- **Saved data entries**
———

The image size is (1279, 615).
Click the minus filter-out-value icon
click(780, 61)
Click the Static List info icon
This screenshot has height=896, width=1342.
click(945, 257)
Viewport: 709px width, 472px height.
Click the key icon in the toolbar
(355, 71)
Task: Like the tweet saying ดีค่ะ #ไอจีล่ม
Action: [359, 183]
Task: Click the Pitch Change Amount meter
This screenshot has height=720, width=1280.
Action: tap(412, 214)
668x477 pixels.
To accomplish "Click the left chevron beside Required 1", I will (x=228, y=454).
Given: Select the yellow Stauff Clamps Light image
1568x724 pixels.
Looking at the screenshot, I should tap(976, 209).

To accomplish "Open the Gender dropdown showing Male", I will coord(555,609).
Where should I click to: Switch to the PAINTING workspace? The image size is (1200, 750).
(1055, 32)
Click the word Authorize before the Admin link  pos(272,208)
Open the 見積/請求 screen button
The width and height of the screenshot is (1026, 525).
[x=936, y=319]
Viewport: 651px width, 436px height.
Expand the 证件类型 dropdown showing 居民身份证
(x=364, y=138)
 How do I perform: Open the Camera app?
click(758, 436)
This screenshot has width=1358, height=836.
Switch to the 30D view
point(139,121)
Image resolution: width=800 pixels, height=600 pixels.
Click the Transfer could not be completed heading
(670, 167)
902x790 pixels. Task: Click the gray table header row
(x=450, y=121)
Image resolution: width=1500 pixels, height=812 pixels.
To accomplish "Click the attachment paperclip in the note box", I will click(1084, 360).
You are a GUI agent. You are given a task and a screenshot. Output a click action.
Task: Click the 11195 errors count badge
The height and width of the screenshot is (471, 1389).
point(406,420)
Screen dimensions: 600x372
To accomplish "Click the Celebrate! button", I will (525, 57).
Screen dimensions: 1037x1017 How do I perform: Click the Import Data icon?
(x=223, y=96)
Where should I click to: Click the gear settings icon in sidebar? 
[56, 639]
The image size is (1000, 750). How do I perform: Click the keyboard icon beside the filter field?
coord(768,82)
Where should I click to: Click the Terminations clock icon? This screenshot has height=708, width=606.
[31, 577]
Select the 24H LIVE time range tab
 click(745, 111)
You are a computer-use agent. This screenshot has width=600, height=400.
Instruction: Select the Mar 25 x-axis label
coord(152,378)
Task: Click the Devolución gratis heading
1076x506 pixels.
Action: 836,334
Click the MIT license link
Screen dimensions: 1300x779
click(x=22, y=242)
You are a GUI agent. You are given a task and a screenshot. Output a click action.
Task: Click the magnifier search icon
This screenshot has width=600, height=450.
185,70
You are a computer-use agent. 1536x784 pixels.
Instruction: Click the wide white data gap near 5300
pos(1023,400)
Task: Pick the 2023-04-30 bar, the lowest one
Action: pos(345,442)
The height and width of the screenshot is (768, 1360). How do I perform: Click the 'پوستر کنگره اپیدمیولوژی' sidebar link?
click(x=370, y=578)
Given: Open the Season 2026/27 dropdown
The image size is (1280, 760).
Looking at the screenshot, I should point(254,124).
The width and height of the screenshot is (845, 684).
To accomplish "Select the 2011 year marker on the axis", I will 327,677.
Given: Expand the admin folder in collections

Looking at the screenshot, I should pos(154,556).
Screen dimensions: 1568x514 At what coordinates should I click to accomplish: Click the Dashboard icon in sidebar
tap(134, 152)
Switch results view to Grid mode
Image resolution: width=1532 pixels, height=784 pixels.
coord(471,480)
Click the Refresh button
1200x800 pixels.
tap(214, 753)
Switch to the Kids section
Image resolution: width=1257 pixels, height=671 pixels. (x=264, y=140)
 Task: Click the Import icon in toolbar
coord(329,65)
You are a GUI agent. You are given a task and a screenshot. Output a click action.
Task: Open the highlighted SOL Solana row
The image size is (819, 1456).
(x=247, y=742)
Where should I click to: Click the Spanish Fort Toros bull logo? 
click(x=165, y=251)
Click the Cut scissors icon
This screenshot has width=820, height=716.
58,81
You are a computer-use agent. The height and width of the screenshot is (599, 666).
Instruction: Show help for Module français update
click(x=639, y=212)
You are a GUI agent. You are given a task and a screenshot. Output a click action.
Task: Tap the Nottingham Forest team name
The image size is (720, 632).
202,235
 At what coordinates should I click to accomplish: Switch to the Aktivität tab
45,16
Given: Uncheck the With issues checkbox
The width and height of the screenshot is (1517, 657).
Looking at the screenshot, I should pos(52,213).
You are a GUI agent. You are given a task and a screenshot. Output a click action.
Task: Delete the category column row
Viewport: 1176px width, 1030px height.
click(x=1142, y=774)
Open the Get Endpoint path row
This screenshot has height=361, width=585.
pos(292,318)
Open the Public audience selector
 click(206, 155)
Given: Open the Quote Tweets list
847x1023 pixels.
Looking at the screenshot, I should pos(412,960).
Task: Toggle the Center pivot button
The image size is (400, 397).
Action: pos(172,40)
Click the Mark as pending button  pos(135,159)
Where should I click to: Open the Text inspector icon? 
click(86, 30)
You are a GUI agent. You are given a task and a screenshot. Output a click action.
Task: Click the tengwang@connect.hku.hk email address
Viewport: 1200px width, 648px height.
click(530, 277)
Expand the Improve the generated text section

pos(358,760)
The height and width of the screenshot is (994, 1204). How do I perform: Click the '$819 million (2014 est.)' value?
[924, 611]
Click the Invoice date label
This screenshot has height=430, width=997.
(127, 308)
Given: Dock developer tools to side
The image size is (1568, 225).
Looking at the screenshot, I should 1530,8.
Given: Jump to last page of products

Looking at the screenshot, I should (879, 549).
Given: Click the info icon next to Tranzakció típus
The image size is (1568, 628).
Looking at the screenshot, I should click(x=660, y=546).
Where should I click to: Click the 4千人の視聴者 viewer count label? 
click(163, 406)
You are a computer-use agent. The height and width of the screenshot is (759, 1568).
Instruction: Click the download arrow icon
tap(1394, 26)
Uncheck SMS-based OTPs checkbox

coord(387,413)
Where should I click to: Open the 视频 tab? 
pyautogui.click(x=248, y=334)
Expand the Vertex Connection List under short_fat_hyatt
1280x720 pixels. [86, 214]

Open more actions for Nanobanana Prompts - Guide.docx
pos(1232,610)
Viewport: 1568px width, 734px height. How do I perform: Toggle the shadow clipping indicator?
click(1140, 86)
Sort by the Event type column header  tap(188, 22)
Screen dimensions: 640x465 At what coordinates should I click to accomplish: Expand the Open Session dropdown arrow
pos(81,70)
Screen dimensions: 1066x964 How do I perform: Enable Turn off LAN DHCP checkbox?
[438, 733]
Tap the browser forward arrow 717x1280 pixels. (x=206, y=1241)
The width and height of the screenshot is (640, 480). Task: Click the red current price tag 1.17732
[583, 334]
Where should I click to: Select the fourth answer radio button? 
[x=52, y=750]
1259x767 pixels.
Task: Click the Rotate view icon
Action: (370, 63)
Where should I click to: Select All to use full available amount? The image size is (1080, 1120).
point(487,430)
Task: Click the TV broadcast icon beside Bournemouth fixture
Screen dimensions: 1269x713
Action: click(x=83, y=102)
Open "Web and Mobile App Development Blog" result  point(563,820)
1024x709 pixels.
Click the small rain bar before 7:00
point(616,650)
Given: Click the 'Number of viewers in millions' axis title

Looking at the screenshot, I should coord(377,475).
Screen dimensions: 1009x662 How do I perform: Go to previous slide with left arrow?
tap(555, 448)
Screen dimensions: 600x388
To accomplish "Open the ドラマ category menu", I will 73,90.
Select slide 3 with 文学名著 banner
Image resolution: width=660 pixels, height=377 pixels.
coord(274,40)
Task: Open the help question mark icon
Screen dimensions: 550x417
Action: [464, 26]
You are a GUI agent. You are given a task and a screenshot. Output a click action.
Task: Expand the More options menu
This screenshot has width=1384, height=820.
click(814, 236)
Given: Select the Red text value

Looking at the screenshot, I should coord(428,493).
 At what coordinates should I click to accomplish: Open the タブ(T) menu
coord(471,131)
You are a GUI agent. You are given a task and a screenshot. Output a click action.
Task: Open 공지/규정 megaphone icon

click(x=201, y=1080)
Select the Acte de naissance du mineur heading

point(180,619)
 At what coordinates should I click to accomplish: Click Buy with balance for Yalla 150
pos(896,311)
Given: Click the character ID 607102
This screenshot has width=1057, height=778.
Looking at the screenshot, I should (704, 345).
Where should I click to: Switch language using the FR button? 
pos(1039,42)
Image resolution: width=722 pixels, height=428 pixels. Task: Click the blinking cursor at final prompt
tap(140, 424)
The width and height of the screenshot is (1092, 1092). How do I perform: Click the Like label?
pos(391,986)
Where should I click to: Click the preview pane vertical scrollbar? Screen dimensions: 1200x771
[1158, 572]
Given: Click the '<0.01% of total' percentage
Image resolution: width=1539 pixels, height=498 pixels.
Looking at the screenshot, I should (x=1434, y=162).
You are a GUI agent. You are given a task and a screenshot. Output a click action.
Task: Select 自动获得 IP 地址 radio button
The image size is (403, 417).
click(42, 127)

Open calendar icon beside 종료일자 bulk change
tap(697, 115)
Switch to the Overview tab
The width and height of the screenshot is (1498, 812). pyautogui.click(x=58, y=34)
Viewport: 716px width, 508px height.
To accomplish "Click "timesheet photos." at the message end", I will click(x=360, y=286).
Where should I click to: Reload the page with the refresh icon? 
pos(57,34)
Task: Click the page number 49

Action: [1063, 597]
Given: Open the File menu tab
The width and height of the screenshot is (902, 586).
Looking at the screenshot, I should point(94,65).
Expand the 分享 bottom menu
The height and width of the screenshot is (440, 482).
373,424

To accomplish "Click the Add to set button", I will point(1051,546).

———

- **Exercise objective**
An exact copy of the lines above, from the one containing "At what coordinates should I click to accomplish: Switch" through the one containing "Task: Toggle the Center pivot button", is the whole of the answer.

- **Problem solution**
 At what coordinates should I click to accomplish: Switch to the Aktivität tab
45,16
Given: Uncheck the With issues checkbox
The width and height of the screenshot is (1517, 657).
Looking at the screenshot, I should pos(52,213).
You are a GUI agent. You are given a task and a screenshot. Output a click action.
Task: Delete the category column row
Viewport: 1176px width, 1030px height.
click(x=1142, y=774)
Open the Get Endpoint path row
This screenshot has height=361, width=585.
pos(292,318)
Open the Public audience selector
 click(206, 155)
Given: Open the Quote Tweets list
847x1023 pixels.
Looking at the screenshot, I should pos(412,960).
Task: Toggle the Center pivot button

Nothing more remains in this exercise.